> **WORK ITEM**: Report every line below that carries the word "arrow".

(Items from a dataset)
[Start of section]
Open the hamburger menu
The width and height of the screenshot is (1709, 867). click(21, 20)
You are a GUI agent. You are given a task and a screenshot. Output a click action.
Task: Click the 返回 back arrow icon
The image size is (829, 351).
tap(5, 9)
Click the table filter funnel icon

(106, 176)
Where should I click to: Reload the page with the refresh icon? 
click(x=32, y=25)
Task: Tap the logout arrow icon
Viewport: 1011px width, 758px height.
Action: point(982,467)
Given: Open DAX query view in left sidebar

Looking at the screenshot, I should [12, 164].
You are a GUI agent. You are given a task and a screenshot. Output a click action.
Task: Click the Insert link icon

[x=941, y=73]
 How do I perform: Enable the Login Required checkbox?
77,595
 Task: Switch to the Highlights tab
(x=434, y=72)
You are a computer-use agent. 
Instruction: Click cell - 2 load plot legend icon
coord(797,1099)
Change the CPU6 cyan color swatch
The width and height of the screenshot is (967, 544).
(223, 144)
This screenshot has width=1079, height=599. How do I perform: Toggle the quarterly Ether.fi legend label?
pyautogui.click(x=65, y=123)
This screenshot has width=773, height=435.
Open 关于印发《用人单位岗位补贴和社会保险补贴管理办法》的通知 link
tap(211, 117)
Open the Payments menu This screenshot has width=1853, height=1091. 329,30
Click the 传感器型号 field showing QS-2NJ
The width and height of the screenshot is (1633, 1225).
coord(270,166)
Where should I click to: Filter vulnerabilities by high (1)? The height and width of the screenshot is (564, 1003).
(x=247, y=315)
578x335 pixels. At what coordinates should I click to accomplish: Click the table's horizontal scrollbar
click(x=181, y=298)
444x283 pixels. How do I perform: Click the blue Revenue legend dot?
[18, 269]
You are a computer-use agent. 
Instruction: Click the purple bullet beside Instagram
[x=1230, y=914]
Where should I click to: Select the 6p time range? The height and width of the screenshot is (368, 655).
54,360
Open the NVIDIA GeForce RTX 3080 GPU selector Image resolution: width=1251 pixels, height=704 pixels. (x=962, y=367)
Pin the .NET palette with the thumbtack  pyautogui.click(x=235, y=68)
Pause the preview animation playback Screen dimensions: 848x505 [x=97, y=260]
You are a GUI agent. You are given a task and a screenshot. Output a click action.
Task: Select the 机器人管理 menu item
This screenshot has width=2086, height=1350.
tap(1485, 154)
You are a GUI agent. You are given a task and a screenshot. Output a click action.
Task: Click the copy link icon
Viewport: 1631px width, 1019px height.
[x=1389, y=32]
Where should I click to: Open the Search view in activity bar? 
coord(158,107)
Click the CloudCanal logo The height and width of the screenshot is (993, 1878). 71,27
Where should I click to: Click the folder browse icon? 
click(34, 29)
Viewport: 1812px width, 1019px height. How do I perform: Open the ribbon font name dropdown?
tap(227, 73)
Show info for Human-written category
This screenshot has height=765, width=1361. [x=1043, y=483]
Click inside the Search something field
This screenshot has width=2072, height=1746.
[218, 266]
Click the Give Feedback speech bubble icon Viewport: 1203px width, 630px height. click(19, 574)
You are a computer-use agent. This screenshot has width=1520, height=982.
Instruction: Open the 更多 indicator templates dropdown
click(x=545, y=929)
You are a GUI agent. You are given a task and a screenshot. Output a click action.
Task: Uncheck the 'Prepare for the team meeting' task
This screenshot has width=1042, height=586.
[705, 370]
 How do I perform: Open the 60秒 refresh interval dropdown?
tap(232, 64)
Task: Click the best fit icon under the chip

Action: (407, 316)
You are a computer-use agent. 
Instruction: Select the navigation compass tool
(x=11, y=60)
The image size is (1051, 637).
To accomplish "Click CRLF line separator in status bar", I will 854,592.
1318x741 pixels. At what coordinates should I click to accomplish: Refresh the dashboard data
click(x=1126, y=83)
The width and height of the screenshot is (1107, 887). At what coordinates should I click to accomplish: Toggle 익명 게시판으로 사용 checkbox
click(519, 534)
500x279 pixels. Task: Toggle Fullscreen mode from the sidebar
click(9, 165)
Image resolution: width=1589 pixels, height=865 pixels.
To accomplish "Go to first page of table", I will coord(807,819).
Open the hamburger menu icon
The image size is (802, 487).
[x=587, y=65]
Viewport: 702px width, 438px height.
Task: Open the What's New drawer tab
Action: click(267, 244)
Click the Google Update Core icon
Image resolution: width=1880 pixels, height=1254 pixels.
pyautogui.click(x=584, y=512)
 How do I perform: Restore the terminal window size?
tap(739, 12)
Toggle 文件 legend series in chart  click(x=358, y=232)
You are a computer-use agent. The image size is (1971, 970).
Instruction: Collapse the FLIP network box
[End of section]
> **WRITTEN ANSWER**:
Task: Click the 返回 back arrow icon
Task: Tap the logout arrow icon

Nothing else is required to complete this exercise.